The Forces of Darkness
There’s a firestorm raging through the blogosphere.
It really is diagnostic of which part of the blogosphere you inhabit, whether you think the subject of the firestorm is
- the President’s endorsement of Intelligent Design,
- the Strings 2005 discussion panel’s vote on the Anthropic Principle,
- or Apple’s incorporation of DRM into the MacOSX/Intel Kernel.
According to the folks from OSx86, who’ve been playing around with the Developer Preview Release,
- We’ve discovered that Rosetta uses TCPA/TPM DRM. Some parts of the GUI like ATSServer are still not native to x86 - meaning that Rosetta is required by the GUI, which in turn requires TPM. See the forum topic here.
- After much careful analysis of the files from the new Intel-based Macs, it would appear that SSE3 enabled processors are required to run the GUI. We are still testing this theory, though - nothing has been proven conclusively. Check out this forum thread for evidence and discussion.
Smart people, like Cory Doctorow, are up in arms, but I don’t really understand how this can succeed in the long run1.
The MacOSX Kernel is Open-Source. TPM support is provided by a kernel extension (called TPMACPI.kext
, I gather). Doubtless, when the next version of MacOSX/Darwin is released, this particular kernel extension will not be Open-Source (unlike the ones which allow Darwin to boot on generic hardware. But who cares? The API provided by this kernel extension will be easy enough to figure out, even assuming that Apple does not save you the trouble by documenting it for use by 3rd party developers. And once you know the API, writing a dummy kernel extension to mimic it on generic x86 hardware will be easy. Oh wait … you mean people are already working on that?

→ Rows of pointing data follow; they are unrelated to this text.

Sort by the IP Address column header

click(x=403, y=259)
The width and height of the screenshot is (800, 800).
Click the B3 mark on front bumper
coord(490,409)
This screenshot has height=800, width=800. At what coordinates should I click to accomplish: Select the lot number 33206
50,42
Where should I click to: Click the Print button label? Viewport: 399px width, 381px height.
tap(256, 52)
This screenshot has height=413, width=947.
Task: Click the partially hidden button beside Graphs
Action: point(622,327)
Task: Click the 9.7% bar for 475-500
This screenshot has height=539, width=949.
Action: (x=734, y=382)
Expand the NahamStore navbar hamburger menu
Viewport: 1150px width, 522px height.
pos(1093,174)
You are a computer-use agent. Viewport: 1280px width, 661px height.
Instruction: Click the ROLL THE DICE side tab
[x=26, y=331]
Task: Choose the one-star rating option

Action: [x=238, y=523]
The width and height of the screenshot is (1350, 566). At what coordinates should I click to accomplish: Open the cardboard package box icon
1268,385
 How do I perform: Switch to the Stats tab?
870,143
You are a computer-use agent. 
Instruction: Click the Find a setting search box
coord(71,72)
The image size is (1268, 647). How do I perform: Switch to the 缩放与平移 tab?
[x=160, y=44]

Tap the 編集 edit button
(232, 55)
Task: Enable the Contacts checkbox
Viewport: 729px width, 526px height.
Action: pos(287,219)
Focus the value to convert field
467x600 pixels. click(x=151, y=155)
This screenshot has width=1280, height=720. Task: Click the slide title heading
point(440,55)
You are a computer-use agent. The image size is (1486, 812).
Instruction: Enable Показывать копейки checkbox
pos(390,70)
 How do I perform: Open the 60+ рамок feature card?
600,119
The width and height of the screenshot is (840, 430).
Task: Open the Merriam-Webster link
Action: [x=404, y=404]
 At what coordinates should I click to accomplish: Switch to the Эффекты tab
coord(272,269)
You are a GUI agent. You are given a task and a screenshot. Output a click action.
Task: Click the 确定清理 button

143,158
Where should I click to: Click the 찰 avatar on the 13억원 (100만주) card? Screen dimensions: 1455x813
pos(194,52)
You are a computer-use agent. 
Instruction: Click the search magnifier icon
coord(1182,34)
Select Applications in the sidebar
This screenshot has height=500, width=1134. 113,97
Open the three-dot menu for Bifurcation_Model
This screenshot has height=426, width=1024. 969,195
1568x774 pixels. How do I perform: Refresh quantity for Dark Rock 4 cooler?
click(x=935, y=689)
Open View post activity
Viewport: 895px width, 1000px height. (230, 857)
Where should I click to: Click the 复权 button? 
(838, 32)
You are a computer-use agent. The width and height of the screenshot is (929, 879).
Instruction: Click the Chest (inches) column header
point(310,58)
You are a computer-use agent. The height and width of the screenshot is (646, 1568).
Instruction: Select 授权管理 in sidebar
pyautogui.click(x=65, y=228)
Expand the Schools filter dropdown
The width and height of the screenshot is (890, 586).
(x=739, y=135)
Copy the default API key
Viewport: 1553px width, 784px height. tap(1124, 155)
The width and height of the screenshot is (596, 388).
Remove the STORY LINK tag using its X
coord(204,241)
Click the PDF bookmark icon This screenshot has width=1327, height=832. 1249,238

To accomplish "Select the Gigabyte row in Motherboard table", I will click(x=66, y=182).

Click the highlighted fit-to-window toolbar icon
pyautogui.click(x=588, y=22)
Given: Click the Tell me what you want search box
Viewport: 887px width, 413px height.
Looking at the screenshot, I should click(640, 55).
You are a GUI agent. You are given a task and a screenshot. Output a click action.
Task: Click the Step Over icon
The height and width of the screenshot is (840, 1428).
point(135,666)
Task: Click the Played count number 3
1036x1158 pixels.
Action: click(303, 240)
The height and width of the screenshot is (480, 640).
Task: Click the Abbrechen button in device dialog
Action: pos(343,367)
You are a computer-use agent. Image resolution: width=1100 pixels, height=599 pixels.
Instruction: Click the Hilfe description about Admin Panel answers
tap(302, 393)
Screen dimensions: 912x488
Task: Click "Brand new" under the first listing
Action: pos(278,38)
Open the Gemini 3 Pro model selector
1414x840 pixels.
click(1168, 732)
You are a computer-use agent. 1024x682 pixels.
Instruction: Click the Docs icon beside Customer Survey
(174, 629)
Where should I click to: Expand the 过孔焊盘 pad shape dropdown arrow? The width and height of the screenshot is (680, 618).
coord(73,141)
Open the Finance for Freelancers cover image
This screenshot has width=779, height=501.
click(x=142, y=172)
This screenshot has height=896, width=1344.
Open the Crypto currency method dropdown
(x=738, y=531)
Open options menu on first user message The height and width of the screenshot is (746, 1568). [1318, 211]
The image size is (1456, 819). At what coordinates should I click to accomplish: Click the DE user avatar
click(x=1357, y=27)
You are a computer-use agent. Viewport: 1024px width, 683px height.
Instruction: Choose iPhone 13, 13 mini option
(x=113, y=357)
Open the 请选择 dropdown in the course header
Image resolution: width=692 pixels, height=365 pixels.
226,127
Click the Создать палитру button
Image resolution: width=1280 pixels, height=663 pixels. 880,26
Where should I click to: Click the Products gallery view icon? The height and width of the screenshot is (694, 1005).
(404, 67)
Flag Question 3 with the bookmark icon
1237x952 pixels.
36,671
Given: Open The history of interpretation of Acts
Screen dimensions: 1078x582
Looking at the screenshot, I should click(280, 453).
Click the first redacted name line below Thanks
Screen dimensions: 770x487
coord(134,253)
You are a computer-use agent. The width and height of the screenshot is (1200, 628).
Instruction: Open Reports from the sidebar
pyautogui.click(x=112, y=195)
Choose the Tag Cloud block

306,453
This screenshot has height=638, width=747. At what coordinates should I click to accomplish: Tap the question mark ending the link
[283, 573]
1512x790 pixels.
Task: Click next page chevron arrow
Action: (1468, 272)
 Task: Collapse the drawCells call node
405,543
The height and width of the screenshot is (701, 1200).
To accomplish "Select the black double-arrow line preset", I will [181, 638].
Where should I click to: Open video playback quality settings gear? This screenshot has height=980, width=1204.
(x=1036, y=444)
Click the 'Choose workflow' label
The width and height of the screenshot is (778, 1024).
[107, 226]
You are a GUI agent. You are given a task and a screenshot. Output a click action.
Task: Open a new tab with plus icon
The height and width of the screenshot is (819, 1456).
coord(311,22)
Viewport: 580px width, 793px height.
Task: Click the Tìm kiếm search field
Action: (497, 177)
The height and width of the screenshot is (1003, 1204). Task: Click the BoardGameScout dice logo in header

Maybe I’ve missed some essential point2, but I wouldn’t be surprised if a drop-in dummy .kext
, installable by end-users, is available by the time Apple starts shipping x86 Macs.
Update:
As is clear from the comments below, it’s probably not that hard, after all, for Apple to cripple the GUI on generic x86 hardware, regardless of whether the Kernel and the core OS continue to run. TPM does allow individual Applications, themselves, to authenticate the hardware. That’s all that’s required to prevent some crucial part of the GUI from running on unapproved hardware configurations. ☹1 To be clear, Doctorow’s complaints are about the evils of TC generally. In that regard, he’s surely correct. I’m talking only about the ability to boot MacOSX on generic Intel hardware.
2 A DMCA lawsuit by Apple would be one possibility I’ve neglected.
Re: The Forces of Darkness
I don’t know anything about the technical details but doesn’t DRM hardware come with secret keys on chip? In that case, any non open but essential software could check if the other side of the api knows about some private key. And that bit you cannot reverse engineer or fake.